A cross-sectional study of quality of life in an elderly population (75 years and over) with atrial fibrillation: secondary analysis of data from the Birmingham Atrial Fibrillation Treatment of the Aged study.
Roalfe AK., Bryant TL., Davies MH., Hackett TG., Saba S., Fletcher K., Lip GY., Hobbs FD., Mant J., BAFTA investigators None.
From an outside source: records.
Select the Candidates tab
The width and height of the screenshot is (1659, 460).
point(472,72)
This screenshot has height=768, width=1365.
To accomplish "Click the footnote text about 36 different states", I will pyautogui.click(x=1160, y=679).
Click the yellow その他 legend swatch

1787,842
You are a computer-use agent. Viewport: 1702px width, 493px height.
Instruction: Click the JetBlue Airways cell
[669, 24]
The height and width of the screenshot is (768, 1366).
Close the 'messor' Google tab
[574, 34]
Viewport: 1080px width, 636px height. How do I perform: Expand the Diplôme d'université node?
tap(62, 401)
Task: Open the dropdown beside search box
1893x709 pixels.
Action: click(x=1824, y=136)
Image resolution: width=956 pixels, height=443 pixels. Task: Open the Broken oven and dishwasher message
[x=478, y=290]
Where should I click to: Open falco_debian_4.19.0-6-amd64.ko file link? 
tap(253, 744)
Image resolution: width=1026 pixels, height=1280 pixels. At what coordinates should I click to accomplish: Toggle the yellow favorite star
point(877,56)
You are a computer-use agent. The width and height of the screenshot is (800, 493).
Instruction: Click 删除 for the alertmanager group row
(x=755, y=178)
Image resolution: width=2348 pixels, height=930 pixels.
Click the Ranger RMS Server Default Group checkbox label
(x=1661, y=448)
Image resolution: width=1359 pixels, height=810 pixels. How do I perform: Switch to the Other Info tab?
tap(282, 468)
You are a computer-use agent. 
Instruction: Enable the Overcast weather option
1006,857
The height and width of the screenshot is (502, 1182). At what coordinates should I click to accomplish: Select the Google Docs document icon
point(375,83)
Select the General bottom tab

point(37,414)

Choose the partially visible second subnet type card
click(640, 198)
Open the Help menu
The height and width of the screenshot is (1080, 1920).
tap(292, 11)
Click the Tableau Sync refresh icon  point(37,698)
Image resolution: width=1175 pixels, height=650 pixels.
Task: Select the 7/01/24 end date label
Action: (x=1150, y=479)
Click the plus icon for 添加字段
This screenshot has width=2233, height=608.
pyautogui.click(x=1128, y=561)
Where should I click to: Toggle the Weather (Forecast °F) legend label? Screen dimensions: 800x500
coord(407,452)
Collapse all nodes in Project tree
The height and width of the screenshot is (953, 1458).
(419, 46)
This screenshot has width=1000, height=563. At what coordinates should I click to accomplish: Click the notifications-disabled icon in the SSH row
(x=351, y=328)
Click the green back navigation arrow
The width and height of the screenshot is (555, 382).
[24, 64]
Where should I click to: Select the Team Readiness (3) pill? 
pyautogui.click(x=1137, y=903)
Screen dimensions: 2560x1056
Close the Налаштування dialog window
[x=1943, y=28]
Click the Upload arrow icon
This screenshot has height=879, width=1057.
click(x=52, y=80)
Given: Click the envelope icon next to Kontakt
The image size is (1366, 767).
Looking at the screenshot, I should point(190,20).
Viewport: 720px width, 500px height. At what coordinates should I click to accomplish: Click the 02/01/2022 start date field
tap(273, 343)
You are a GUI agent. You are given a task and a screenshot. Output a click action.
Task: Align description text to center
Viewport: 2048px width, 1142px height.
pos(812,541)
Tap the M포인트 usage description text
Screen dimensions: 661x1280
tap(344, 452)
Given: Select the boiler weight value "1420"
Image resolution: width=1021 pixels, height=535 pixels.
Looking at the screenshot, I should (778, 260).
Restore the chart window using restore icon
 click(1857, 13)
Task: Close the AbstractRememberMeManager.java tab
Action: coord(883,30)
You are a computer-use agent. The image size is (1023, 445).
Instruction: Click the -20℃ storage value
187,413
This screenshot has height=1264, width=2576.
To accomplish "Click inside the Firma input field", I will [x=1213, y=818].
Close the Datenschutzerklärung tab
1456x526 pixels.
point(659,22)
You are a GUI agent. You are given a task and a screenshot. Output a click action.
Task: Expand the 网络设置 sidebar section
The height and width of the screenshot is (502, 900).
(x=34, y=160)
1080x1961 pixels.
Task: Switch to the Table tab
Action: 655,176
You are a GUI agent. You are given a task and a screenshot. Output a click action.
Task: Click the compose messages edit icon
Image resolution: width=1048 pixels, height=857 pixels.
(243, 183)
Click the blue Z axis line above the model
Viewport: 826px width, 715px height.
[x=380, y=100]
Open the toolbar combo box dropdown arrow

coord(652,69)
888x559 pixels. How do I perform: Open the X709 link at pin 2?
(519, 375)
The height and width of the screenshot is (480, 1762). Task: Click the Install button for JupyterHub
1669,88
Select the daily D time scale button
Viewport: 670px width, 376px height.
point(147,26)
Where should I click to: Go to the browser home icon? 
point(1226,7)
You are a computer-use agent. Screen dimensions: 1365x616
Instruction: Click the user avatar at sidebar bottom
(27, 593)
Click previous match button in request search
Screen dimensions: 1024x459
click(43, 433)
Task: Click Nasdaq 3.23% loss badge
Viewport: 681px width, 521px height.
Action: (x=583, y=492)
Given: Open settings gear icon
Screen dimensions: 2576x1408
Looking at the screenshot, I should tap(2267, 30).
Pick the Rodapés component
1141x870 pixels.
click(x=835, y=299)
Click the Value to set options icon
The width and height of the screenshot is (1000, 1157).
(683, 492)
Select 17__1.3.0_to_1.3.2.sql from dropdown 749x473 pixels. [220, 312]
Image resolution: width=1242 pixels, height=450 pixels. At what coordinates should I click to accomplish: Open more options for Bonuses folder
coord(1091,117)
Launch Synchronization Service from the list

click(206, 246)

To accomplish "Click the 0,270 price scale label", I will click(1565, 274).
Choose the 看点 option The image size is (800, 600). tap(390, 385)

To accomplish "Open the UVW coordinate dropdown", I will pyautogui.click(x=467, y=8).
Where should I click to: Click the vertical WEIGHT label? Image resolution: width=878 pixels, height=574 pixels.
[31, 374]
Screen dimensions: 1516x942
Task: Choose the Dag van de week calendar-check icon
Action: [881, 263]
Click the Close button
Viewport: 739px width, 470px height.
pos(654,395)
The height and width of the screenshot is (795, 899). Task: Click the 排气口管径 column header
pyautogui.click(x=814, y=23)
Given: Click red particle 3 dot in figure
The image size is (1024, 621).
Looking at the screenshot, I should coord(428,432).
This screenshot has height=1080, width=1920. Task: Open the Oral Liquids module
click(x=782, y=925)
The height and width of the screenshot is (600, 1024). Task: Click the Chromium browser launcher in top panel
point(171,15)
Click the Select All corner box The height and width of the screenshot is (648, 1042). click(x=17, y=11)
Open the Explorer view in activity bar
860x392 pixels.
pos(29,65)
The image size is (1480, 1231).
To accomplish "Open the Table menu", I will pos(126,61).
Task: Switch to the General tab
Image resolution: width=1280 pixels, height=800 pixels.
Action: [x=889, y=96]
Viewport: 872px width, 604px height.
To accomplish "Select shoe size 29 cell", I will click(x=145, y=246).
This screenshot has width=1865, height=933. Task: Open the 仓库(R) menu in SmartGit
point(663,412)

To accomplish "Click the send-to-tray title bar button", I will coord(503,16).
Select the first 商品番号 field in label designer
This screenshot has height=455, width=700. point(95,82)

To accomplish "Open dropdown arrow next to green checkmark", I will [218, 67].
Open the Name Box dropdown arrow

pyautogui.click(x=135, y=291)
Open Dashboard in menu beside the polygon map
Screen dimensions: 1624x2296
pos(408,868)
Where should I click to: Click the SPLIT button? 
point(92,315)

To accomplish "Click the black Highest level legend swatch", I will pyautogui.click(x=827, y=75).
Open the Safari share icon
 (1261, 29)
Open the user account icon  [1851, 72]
AIMS: To compare the quality of life (QoL) of those in atrial fibrillation (AF) aged 75 years and over with that of the general population, to explore what factors affect the QoL of those with AF, and to assess the sensitivity of the EuroQol (EQ-5D) and Short-Form 12 (SF-12) generic health questionnaires in detecting differences in health status in those with AF in this age group. METHODS AND RESULTS: The study population was 1762 men and women aged 75 years and over with confirmed AF who attended a randomization clinic for the Birmingham Atrial Fibrillation Treatment of the Aged (BAFTA) study, a primary care based trial of stroke prevention. Patients self-completed the EQ-5D and SF-12 questionnaires, and a simple measure of disability (Rankin). Cardiovascular co-morbidities were collected and number of drugs used as an additional proxy for co-morbidity. Quality-of-life outcomes were compared with general population samples of the same age. On multiple regression, female gender, greater medication use, and disability were independently associated with lower QoL scores in AF. Those in AF with a Rankin score ≥2 had lower QoL scores, while those with a Rankin score <2 had higher scores than the general population. Increasing co-morbidity was associated with reduced QoL scores, with the EQ-5D and SF-12 Physical Component Score showing similar sensitivity to these associations, and the SF-12 Mental Component Score showing less sensitivity. CONCLUSION: In the absence of co-morbidity, chronic AF has little impact on generic QoL in an elderly non-acutely ill population.